------ DATA LINES ------

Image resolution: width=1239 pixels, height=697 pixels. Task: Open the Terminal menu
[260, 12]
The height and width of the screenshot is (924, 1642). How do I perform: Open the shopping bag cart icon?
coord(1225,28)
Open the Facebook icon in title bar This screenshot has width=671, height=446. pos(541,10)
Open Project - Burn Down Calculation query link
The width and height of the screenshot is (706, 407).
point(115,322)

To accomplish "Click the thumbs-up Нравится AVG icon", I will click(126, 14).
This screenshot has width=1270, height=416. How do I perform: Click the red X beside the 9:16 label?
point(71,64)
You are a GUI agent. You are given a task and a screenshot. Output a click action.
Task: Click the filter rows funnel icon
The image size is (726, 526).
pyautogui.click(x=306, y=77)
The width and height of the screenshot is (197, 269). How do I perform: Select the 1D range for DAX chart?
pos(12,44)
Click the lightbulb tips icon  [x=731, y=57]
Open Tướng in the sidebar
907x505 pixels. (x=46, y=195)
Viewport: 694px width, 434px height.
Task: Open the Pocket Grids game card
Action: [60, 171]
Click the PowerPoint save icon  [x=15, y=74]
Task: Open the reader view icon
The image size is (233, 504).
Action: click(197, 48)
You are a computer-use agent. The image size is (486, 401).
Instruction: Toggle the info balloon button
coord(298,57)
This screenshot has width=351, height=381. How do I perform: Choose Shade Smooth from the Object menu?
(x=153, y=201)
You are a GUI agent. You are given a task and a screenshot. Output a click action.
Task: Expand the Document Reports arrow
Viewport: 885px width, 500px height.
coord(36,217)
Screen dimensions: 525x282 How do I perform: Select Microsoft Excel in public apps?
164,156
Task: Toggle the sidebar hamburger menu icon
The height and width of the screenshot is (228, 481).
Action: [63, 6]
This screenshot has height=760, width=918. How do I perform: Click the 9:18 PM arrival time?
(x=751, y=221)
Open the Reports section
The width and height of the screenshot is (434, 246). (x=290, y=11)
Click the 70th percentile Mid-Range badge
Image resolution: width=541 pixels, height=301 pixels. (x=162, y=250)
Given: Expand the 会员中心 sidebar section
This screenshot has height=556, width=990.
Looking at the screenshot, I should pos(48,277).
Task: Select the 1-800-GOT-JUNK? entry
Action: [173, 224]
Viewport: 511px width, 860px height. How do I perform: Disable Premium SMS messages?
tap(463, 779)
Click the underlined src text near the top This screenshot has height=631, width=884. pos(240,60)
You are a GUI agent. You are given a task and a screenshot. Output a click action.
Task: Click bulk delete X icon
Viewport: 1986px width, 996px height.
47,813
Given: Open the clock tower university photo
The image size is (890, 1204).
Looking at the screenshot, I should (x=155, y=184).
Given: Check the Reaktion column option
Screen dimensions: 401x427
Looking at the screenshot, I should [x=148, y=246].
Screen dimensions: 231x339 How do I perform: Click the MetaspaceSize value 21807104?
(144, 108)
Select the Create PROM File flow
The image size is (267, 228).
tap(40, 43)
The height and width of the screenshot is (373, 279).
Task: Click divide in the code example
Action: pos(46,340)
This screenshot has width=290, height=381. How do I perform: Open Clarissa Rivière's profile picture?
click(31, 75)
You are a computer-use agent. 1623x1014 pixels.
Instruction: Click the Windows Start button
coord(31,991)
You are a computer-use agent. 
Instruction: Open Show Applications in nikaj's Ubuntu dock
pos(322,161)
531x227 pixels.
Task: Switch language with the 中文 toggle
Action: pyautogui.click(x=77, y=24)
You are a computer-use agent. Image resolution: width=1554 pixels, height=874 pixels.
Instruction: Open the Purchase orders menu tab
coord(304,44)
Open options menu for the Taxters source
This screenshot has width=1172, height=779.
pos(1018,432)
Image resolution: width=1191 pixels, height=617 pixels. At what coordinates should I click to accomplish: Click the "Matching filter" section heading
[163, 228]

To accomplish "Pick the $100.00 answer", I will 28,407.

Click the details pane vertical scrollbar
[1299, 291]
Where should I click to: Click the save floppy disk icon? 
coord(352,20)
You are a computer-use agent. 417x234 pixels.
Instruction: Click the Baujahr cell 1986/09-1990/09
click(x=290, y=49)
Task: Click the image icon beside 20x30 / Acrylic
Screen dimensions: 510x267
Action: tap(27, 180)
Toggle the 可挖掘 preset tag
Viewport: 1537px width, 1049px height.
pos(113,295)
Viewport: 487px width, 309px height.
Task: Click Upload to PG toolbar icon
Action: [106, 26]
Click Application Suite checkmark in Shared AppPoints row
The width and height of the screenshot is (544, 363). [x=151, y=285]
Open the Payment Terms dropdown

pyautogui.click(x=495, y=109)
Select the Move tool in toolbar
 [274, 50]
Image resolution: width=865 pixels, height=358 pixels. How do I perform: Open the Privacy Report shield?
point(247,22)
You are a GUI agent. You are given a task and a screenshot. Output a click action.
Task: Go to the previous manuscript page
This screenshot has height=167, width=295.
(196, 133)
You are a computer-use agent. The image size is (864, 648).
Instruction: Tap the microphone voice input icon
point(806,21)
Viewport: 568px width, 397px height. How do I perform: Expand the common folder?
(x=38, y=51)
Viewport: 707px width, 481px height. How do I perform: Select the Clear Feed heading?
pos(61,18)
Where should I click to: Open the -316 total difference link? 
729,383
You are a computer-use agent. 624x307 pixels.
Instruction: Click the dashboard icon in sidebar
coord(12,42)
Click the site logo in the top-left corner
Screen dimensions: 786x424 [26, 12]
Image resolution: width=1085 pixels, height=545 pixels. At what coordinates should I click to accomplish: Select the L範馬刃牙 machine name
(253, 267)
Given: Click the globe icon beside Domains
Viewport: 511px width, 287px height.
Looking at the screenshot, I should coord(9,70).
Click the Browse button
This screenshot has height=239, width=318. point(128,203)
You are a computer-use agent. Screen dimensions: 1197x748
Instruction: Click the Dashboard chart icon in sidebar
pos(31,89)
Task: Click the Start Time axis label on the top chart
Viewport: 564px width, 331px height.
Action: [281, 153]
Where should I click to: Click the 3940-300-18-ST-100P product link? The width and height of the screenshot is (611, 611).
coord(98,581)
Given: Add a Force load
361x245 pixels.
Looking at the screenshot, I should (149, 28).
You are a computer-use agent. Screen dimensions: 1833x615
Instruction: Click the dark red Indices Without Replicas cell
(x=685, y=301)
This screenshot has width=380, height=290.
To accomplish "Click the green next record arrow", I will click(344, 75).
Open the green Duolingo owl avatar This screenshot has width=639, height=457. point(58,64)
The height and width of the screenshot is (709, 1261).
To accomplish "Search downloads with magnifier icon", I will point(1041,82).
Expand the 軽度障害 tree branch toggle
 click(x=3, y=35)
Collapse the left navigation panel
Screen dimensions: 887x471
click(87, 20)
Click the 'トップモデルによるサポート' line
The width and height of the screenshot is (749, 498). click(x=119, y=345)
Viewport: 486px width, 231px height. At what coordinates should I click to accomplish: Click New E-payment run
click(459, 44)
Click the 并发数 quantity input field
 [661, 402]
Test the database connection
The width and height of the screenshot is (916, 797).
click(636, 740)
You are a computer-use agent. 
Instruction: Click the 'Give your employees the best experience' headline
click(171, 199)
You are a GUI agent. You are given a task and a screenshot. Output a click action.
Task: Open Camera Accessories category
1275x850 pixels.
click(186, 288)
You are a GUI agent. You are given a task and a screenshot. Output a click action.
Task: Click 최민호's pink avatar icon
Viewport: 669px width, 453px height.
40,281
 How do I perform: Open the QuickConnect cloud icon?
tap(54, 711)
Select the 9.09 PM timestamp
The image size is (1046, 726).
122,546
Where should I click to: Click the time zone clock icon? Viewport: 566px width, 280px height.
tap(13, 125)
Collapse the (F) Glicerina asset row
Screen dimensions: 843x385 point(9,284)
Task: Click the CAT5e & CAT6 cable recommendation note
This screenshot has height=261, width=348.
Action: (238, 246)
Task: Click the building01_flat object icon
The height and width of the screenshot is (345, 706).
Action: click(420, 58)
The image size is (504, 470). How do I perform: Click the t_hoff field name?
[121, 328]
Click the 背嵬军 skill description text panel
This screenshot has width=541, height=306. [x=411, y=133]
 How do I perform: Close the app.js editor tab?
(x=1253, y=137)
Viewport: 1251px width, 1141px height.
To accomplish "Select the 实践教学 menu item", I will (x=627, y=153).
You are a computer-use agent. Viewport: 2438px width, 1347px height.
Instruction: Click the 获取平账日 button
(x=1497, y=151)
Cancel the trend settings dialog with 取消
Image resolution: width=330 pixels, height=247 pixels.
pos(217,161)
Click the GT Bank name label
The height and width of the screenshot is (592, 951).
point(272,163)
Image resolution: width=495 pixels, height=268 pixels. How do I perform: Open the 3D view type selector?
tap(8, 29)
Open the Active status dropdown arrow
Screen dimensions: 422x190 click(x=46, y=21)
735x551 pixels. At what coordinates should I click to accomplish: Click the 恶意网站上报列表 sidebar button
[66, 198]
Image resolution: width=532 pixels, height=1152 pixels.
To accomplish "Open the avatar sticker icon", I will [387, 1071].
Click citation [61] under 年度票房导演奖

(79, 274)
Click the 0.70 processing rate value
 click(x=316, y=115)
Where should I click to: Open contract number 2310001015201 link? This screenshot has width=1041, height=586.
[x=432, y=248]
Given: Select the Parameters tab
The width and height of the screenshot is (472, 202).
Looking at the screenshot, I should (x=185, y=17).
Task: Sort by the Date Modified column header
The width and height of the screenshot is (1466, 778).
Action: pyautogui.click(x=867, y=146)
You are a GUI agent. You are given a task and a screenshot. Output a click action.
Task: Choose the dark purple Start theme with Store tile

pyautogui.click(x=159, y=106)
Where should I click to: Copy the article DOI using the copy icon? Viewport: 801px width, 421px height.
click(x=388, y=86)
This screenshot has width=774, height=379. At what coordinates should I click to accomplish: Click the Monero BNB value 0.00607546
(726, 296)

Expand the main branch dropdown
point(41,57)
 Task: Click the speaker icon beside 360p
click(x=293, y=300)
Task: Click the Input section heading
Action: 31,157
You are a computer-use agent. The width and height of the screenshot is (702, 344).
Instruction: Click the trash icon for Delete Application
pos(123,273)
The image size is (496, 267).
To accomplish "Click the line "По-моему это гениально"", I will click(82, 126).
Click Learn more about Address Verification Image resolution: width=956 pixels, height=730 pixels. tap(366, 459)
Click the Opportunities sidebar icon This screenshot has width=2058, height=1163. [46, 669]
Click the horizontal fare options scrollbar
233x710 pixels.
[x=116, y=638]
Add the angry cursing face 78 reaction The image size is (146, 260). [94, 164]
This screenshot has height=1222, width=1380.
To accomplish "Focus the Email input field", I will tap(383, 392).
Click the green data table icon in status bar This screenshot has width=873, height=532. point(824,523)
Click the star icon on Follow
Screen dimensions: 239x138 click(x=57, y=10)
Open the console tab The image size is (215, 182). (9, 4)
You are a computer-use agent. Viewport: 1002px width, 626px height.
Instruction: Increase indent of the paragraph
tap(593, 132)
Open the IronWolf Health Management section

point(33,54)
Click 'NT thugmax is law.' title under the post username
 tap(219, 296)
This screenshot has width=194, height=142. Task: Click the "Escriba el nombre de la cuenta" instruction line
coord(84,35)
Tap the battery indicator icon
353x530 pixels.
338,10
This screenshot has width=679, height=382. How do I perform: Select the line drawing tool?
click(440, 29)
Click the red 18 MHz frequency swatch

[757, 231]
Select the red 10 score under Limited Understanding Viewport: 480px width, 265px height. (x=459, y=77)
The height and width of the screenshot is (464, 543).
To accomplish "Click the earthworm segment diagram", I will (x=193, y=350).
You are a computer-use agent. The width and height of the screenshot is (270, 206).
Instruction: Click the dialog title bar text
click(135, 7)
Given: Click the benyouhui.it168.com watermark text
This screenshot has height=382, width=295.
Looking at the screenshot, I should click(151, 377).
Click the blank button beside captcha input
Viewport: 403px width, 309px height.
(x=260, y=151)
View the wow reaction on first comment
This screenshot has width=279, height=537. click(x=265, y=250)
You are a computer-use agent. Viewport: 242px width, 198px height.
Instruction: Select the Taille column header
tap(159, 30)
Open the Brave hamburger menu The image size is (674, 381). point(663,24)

------

## REQUIRED WORK
Quote the listing verbatim from the line that contains "Click the 70th percentile Mid-Range badge" down to the line that contains "pos(1018,432)", including both of those lines.

## FULL ANSWER
Click the 70th percentile Mid-Range badge
Image resolution: width=541 pixels, height=301 pixels. (x=162, y=250)
Given: Expand the 会员中心 sidebar section
This screenshot has height=556, width=990.
Looking at the screenshot, I should pos(48,277).
Task: Select the 1-800-GOT-JUNK? entry
Action: [173, 224]
Viewport: 511px width, 860px height. How do I perform: Disable Premium SMS messages?
tap(463, 779)
Click the underlined src text near the top This screenshot has height=631, width=884. pos(240,60)
You are a GUI agent. You are given a task and a screenshot. Output a click action.
Task: Click bulk delete X icon
Viewport: 1986px width, 996px height.
47,813
Given: Open the clock tower university photo
The image size is (890, 1204).
Looking at the screenshot, I should (x=155, y=184).
Given: Check the Reaktion column option
Screen dimensions: 401x427
Looking at the screenshot, I should [x=148, y=246].
Screen dimensions: 231x339 How do I perform: Click the MetaspaceSize value 21807104?
(144, 108)
Select the Create PROM File flow
The image size is (267, 228).
tap(40, 43)
The height and width of the screenshot is (373, 279).
Task: Click divide in the code example
Action: pos(46,340)
This screenshot has width=290, height=381. How do I perform: Open Clarissa Rivière's profile picture?
click(31, 75)
You are a computer-use agent. 1623x1014 pixels.
Instruction: Click the Windows Start button
coord(31,991)
You are a computer-use agent. 
Instruction: Open Show Applications in nikaj's Ubuntu dock
pos(322,161)
531x227 pixels.
Task: Switch language with the 中文 toggle
Action: pyautogui.click(x=77, y=24)
You are a computer-use agent. Image resolution: width=1554 pixels, height=874 pixels.
Instruction: Open the Purchase orders menu tab
coord(304,44)
Open options menu for the Taxters source
This screenshot has width=1172, height=779.
pos(1018,432)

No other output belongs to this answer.